East meets West at new South Coast Plaza Exhibition

Stilt walkers

Toasting the launch of a singular South Coast Plaza exhibit – “The Week That Changed the World: Nixon, China and the Arts” – guests at the opening festivities happily clinked flutes of Schramsberg Blanc de Blancs, the American sparkling wine chosen by President Richard M. Nixon to salute Premier Zhou Enlai during their 1972 “Toast to Peace” state dinner in Beijing.

Sponsored by South Coast Plaza and the Richard Nixon Foundation, along with arts institutions including the Segerstrom Center for the Arts, Carnegie Hall and the Getty Foundation, the 2,300-square-foot multimedia exhibition in Jewel Court through August 18 features a cylindrical design with culturally relevant themes: The curvy, yin yang display walls symbolize the complementary relationship between the U.S. and China, and a moon gate, a traditional architectural element in Chinese gardens, signifies a portal connecting the two world powers.

The display panels at the exhibit feature highlights from the historic trip that marked the first time a U.S. president visited China. Also on view: a duplication, courtesy of South Coast Plaza, of the Nixon library’s life-size bronzes of Nixon and Zhou Enlai.

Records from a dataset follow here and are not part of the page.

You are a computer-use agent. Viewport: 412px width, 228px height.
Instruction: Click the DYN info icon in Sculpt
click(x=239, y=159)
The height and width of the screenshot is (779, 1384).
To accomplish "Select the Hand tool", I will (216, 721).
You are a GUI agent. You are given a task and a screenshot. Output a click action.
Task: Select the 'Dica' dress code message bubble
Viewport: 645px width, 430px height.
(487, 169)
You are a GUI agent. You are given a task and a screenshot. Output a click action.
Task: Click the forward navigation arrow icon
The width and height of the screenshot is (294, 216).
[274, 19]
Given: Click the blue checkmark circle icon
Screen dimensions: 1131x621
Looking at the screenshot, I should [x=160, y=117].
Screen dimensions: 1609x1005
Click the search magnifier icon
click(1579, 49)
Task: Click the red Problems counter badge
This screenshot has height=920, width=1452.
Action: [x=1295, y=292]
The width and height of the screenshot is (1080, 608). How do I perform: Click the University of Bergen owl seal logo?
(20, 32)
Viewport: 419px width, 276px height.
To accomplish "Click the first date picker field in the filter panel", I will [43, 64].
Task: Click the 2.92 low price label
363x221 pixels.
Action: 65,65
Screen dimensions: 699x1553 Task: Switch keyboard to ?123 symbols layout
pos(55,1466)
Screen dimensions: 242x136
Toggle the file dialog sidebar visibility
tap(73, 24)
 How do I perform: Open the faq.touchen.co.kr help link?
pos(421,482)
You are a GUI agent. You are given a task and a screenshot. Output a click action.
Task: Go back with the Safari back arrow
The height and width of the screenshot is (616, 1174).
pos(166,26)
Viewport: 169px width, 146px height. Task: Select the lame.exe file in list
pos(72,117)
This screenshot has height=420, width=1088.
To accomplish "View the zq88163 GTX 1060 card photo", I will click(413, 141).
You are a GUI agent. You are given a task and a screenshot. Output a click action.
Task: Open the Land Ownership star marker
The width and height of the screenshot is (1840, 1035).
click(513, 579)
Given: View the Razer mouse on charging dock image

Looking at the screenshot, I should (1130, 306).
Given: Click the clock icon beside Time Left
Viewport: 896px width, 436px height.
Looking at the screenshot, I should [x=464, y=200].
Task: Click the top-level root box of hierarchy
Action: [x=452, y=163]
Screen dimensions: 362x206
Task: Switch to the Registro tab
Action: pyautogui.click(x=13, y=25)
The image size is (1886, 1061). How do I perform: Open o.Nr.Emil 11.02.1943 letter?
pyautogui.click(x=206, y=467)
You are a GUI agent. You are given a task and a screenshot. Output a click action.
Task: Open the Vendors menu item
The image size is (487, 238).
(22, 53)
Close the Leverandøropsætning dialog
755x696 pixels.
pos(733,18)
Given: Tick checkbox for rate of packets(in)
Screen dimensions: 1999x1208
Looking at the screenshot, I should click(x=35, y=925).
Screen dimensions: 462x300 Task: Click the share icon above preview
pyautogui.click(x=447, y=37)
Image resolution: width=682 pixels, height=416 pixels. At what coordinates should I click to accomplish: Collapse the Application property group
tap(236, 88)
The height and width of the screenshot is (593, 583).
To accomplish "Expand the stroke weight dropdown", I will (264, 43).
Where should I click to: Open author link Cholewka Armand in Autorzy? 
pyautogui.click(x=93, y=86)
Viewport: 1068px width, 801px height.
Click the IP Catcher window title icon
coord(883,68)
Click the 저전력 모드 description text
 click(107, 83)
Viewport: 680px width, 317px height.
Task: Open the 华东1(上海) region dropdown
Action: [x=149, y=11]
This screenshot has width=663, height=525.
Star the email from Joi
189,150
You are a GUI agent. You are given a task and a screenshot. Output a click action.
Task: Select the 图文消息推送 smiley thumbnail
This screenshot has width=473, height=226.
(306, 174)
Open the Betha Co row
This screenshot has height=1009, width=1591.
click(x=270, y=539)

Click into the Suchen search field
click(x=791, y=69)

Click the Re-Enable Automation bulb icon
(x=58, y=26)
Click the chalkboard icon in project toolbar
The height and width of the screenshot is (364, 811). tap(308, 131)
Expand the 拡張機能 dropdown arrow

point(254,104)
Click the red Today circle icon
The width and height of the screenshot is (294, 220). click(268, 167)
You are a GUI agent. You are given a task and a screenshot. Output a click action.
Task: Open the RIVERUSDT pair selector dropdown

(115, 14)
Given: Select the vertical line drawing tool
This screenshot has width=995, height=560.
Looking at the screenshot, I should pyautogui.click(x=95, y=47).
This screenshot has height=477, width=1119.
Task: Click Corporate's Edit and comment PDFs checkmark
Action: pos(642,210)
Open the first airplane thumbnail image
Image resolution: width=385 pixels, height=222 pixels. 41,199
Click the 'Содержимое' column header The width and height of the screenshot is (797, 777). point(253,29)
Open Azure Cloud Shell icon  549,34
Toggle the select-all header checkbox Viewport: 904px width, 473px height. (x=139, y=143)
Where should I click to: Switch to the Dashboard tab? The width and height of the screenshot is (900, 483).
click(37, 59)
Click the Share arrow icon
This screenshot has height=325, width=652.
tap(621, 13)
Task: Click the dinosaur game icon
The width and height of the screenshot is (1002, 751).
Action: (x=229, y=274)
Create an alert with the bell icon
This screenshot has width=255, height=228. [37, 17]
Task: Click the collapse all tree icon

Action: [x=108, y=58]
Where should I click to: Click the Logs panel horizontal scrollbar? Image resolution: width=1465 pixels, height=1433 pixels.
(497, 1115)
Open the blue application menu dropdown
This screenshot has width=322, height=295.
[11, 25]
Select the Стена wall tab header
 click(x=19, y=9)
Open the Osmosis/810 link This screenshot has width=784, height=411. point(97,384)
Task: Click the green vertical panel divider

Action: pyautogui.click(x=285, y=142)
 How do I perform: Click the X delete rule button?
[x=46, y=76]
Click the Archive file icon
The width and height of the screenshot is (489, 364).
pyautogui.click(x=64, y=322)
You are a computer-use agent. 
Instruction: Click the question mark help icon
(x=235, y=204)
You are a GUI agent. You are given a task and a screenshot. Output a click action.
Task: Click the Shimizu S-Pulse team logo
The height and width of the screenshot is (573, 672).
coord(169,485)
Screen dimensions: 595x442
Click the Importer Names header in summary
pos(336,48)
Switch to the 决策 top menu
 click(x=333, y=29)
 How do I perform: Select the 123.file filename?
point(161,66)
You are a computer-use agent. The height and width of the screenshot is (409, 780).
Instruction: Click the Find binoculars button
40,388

“This is all about East meets West and our ongoing relationships with the Chinese government. By opening the door to China, Nixon challenged the system, and since then, besides trade, there have been fantastic cultural exchanges in the visual and the performing arts,” noted David Grant, general manager of South Coast Plaza.

The exhibit also touts the opening in October of the new Nixon library, a $15 million expansion that will boast 72 new museum galleries, more than 30 custom interactive multimedia experiences and 300 artifacts, many never before displayed (information: Nixonfoundation.org).

After the opening ceremonies, VIP guests convened at Marché Moderne bistro for a celebratory feast that featured the fizzy Schramsberg 2013 (Nixon and Zhou Enlai tossed back a 1969) at tables crowned with clusters of scarlet roses inspired by the “Pat Nixon” rose. Delectables included roast duck breast and caramel eclairs.

“The Nixon library is in the process of renovation; we are updating the content, making it more interactive and working on a new orientation film,” said William Baribault, president and CEO of the Richard Nixon Foundation. “We are also creating a virtual version of the library so people from around the world can visit.”